Now Fort Lee in 1972 was a very different Fort Lee than the 21st century borough. Our neighborhoods were clearly defined and almost like small villages unto themselves, where the kids of those specific neighborhoods rarely ventured outside the invisible demarcation lines that made up their section of town.
Thus, West Fort Lee kids were mostly on the western section of Main Street and the streets in and around Jones Road. Lower Main Street kids were pretty much east of Schlosser all the way down to Bigler and below as Main Street turned into River Road. The Palisade section kids had the run of a very toney neighborhood atop the cliffs of the Palisades, where mansions abound as well as stories of such noted residents as diverse as comedian Buddy Hackett and organized crime kingpin Albert Anastasia – Hackett actually bought the old Anastasia house and lived in it for years.
Now Coytesville kids had the run of their section of the cliffs of the Palisades, but the setting leaned toward American rustic. The streets were narrow, and the homes small and cottage-like with the occasional old grand Victorian with wraparound porch.
I give this rather meandering description because it reads to the story. Sports allowed us our first chance to exit these small neighborhoods on a regular basis and meet kids from the other sections of town. This usually happened in 5th or 6th grade when we played Little League baseball, or in my case, when we tried out for a Fort Lee Junior Football team.
As I recall vividly, young Coach Ripoli was very inspirational and understanding and was quite unlike the stereotypical kids' coach who screams and yells at his players. Coach Ripoli encouraged all of us to do our best, and if we did, win or lose, we would all be winners. Many of us have taken his lessons to heart and used them in our own lives.
During our practices on the old Madonna field we not only became players, we became a team thanks to Coach Ripoli and his assistant coaches who included the late Coach Cirone. I vividly recall Coach Ripoli handing out star stickers for our helmets awarded to those who gave their all in practice and in games, and all of us worked hard not just to get the star, but to get his approval for a job well done.

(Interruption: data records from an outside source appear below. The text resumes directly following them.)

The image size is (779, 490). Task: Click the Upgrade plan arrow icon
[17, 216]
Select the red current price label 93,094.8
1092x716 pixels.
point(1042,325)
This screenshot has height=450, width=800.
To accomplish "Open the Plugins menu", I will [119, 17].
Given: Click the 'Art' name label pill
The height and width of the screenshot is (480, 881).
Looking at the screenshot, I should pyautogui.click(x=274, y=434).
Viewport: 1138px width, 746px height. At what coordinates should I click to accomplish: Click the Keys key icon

I recently viewed the HBO documentary on legendary NFL coach Vince Lombardi. The most interesting part of this documentary were the interviews of his former players, from the kids he coached at St. Cecelia’s High School in nearby Englewood, to Green Bay Packers such as Bart Starr. They all shared the same story: how Coach Lombardi not only taught them to be great players, but he taught them life lessons that stayed with them for the rest of their lives. I feel the same way about our own Coach Ripoli.
That fall of 1972 saw Coach Ripoli's Fort Lee Chargers go undefeated. I have included our team photo taken that fall. You will see a very young Coach Ripoli. I am number 41, a number I chose because of famous Chicago Bears player Brian Piccolo, whose life was documented in the 1971 TV movie Brian’s Song. Yes, like all 10-year old boys in 1971 America, I was glued to the TV watching this moving story.

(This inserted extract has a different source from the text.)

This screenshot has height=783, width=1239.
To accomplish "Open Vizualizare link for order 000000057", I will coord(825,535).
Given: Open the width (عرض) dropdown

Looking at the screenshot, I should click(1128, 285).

So the years passed, and decade flowed into decade, and I eventually became involved in civic organizations in Fort Lee and of course crossed paths with my old coach.

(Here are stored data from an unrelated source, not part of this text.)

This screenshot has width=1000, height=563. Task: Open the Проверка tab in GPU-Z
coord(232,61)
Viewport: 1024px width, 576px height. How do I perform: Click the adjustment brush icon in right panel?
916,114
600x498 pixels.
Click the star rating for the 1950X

Coach Ripoli never changed, for no matter how many years passed, we were always players on his team, and he wanted us to do our best. Coach Ripoli has inspired hundreds of Fort Lee kids over the years and without his kind words and leadership many of us may not have taken the right road in life.
So Coach Ripoli became Chief Ripoli and the Chief is retiring. One thing is certain, Coach Ripoli will never retire and I know he will continue to live his life in service to others wherever the road takes him in the future.